_Exercise aim_
Reproduce the following listing verbatim, preserving every line without alteration.

=== Record extracts ===

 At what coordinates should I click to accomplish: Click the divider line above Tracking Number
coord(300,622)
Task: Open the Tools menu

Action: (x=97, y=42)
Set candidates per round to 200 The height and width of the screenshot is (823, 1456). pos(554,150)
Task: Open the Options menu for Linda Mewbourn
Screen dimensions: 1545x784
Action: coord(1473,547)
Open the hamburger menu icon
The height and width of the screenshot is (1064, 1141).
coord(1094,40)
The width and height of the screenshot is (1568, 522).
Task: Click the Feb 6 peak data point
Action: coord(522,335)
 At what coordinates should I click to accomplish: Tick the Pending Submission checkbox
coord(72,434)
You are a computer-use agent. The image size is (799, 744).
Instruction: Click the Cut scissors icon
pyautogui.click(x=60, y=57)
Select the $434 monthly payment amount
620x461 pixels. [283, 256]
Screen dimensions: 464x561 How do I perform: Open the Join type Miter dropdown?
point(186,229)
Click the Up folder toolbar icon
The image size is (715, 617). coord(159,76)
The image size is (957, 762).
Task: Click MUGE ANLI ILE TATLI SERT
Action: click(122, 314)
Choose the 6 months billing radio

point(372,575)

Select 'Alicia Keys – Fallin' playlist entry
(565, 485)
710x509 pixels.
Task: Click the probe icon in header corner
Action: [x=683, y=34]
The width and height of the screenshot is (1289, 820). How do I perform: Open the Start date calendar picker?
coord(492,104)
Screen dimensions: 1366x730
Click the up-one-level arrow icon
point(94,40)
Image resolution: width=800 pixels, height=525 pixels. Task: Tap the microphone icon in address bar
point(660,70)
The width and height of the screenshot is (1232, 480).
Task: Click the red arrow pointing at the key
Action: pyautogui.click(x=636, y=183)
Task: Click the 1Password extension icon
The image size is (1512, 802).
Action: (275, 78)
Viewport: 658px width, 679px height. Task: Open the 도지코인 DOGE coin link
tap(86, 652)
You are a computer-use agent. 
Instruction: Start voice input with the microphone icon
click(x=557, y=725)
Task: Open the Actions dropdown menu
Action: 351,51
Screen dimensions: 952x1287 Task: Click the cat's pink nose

===

_Response to this task_
 At what coordinates should I click to accomplish: Click the divider line above Tracking Number
coord(300,622)
Task: Open the Tools menu

Action: (x=97, y=42)
Set candidates per round to 200 The height and width of the screenshot is (823, 1456). pos(554,150)
Task: Open the Options menu for Linda Mewbourn
Screen dimensions: 1545x784
Action: coord(1473,547)
Open the hamburger menu icon
The height and width of the screenshot is (1064, 1141).
coord(1094,40)
The width and height of the screenshot is (1568, 522).
Task: Click the Feb 6 peak data point
Action: coord(522,335)
 At what coordinates should I click to accomplish: Tick the Pending Submission checkbox
coord(72,434)
You are a computer-use agent. The image size is (799, 744).
Instruction: Click the Cut scissors icon
pyautogui.click(x=60, y=57)
Select the $434 monthly payment amount
620x461 pixels. [283, 256]
Screen dimensions: 464x561 How do I perform: Open the Join type Miter dropdown?
point(186,229)
Click the Up folder toolbar icon
The image size is (715, 617). coord(159,76)
The image size is (957, 762).
Task: Click MUGE ANLI ILE TATLI SERT
Action: click(122, 314)
Choose the 6 months billing radio

point(372,575)

Select 'Alicia Keys – Fallin' playlist entry
(565, 485)
710x509 pixels.
Task: Click the probe icon in header corner
Action: [x=683, y=34]
The width and height of the screenshot is (1289, 820). How do I perform: Open the Start date calendar picker?
coord(492,104)
Screen dimensions: 1366x730
Click the up-one-level arrow icon
point(94,40)
Image resolution: width=800 pixels, height=525 pixels. Task: Tap the microphone icon in address bar
point(660,70)
The width and height of the screenshot is (1232, 480).
Task: Click the red arrow pointing at the key
Action: pyautogui.click(x=636, y=183)
Task: Click the 1Password extension icon
The image size is (1512, 802).
Action: (275, 78)
Viewport: 658px width, 679px height. Task: Open the 도지코인 DOGE coin link
tap(86, 652)
You are a computer-use agent. 
Instruction: Start voice input with the microphone icon
click(x=557, y=725)
Task: Open the Actions dropdown menu
Action: 351,51
Screen dimensions: 952x1287 Task: Click the cat's pink nose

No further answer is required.